Hello my dear friends. Today, we’ll talk about storing tree structures in the RDBMS (Relational Database Management Systems: e.g. MySQL, PostgreSQL, Oracle, etc.).
While this can be an easy topic for some of you (if “Nested Sets” and “Materialized Path” sound familiar, you probably won’t find anything new here), I’ve decided to post this article due to a number of discussions on storing tree structures in RDBMS after the PostgreSQL conferences where I was a speaker. It came as a surprise to me that a lot of people know merely about “parent-child” pattern for storing tree structures, and in this article I would like elaborate on this and other patterns more. Also, while building some complex systems, you need to consider using relational database and may decide to evaluate other options, like Neo4j or FlockDB.
Parent-child
This is the most common and simple pattern for storing trees. Numerous implementations of it can be found in forum systems, commenting systems, etc. The essence of this pattern is described on the picture below: each element holds a reference (ID) to the parent as a foreign key (on the picture, PK – primary key, FK – foreign key). This is a typical one-to-many relationship.
Adding and Editing
Adding and changing elements in the tree is a piece of cake – just specify the parent ID and you’re done.
Removal
Removal is a bit more difficult though. If you simply delete an item, there will be a problem with lost children. Therefore, you need to keep track of the application and implement logic to remove children of this specific item. Typical solution here is not to delete this item, but mark it as deleted and transfer to the direct descendant and then to their direct descendants and so on. In this casem all your descendants (direct and indirect – i.e., grandchildren) of the root will be marked as deleted.
Selection
This is the most problematic area of the pattern as there’s not much possibility for performing a simple selection. In a nutshell, this pattern allows you to choose only all the direct descendants of the item. Functions like selecting all the descendants – direct and indirect – building the path from the root (the choice of all parents), as well as recursive function are implemented in the application or multiple JOINs.

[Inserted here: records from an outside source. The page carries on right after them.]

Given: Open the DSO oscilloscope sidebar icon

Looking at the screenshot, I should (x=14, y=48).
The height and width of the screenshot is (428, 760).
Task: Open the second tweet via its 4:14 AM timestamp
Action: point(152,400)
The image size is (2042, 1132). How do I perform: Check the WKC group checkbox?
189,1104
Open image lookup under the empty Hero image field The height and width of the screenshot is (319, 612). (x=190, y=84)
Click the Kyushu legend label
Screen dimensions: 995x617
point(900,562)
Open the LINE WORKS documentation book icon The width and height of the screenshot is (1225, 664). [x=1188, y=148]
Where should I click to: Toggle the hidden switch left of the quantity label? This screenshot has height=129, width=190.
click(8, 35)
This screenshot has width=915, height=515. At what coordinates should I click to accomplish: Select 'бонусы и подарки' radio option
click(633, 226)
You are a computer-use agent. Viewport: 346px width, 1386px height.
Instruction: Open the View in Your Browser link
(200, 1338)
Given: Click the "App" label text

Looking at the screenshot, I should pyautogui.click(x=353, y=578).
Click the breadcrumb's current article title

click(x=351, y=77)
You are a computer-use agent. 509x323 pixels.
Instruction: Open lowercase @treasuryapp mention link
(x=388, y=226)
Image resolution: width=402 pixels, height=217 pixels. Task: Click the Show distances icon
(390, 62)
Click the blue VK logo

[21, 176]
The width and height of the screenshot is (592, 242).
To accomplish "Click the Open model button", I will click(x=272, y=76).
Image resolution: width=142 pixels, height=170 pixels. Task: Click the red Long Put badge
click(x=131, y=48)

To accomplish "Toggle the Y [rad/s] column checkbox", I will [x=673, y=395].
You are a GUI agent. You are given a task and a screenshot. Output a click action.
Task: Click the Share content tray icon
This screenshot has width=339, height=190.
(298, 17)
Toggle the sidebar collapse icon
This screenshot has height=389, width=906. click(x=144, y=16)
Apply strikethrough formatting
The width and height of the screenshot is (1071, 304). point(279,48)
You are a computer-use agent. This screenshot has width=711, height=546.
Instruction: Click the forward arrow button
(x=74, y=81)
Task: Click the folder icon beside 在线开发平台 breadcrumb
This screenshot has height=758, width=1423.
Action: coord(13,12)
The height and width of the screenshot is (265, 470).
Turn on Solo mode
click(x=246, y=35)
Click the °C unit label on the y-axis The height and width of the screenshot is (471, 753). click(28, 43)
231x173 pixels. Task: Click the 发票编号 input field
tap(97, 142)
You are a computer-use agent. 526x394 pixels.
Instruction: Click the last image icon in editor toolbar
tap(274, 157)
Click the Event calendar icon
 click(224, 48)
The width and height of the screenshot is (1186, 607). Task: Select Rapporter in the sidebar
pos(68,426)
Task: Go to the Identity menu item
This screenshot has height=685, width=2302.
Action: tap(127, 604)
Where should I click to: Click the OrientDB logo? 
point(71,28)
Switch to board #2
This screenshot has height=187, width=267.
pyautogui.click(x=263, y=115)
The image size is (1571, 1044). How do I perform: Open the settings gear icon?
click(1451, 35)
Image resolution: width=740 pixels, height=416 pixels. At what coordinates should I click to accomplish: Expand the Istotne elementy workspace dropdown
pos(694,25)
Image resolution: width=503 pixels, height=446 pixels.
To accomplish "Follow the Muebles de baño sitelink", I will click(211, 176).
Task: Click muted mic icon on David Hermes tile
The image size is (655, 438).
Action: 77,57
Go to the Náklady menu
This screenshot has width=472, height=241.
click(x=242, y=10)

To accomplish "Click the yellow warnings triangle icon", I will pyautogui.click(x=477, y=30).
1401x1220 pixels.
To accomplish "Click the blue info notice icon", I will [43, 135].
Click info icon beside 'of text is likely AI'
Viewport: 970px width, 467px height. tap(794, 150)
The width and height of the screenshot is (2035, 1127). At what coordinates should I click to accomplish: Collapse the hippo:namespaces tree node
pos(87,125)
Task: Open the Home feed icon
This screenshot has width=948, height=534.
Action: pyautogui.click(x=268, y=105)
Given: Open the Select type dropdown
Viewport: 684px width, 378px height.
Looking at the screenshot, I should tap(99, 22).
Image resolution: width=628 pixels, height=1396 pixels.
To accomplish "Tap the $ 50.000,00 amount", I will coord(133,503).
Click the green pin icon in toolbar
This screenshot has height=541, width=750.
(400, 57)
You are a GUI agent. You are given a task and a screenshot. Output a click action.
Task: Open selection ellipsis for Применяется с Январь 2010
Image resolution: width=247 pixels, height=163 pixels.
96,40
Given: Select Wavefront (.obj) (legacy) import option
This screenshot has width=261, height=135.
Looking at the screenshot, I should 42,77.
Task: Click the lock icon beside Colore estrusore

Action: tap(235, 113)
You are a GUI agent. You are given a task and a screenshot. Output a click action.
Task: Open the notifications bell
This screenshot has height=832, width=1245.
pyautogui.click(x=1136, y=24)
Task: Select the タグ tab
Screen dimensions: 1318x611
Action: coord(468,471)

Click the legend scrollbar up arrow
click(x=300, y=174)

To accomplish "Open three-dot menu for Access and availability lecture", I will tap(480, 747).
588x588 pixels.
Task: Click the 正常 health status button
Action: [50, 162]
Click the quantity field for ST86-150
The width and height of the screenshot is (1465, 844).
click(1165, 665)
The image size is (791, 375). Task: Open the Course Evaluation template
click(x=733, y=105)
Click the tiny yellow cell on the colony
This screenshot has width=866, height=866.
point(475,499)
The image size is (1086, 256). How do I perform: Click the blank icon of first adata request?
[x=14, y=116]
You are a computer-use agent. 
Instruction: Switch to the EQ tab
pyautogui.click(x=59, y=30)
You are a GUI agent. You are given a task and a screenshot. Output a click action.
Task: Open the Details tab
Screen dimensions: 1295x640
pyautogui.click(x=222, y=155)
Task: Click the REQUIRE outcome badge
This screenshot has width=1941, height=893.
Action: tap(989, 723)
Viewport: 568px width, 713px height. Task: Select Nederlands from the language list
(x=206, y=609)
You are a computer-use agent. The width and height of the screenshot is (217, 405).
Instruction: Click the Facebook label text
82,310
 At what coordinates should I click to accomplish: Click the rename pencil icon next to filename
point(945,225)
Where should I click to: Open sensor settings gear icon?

The number of elements and levels of nesting
Number of elements and levels of nesting is virtually endless and does not depend on the dimension of the field ID.
Summary
If you go with this pattern, adding and moving items will be really simple. It is also very efficient when there’s a need for frequent structure changes (data is added often, multiple uploads). But there’s also a price for this simplicity, and often – a significant one. In this case, you’ll have to sacrifice performance when you fetch data.
Materialized Path
Despite the terrible name, this is a very common pattern that is also the closest one to the common human logic. Without knowing its name, we encounter this pattern all the time: e.g. library lists, URL in a browser and even the Bible. The essence of this pattern is that the each element stores the full path from the very root. For example, “Part 22, Section 8, Chapter 21, paragraph 2”.
Adding and Editing
It’s a bit more difficult here than in the “Parent-child” pattern. To add an item, you should get parent’s path (ID) and add to it your ID. It gets more complicated with changing an item though. In this case, you should recalculate ID (actually – calculate the way) of all the children, both direct and indirect.
Removal
Removing an item is more interesting. Simple removal of any element doesn’t violate the tree integrity. Descendants of the deleted item are still indirect descendants of the remote parent. Children of dead parents aren’t orphans, they have grandparents :)
Selection
This is the forte of this pattern. To be able to select with simple queries you can use various options which would have caused a lot of headache with the “parent-child” pattern. ID of all parents (full path) from the root isn’t a problem at all. For example, you can select all direct and indirect descendants using this SQL: “SELECT * FROM … WHERE ID LIKE ‘00010001% ‘”. This pattern is very convenient to use for the construction in various directories – such as a request “the first three sections with the largest number of elements, including nested”. It is very easy and does not require lots of recursive calls.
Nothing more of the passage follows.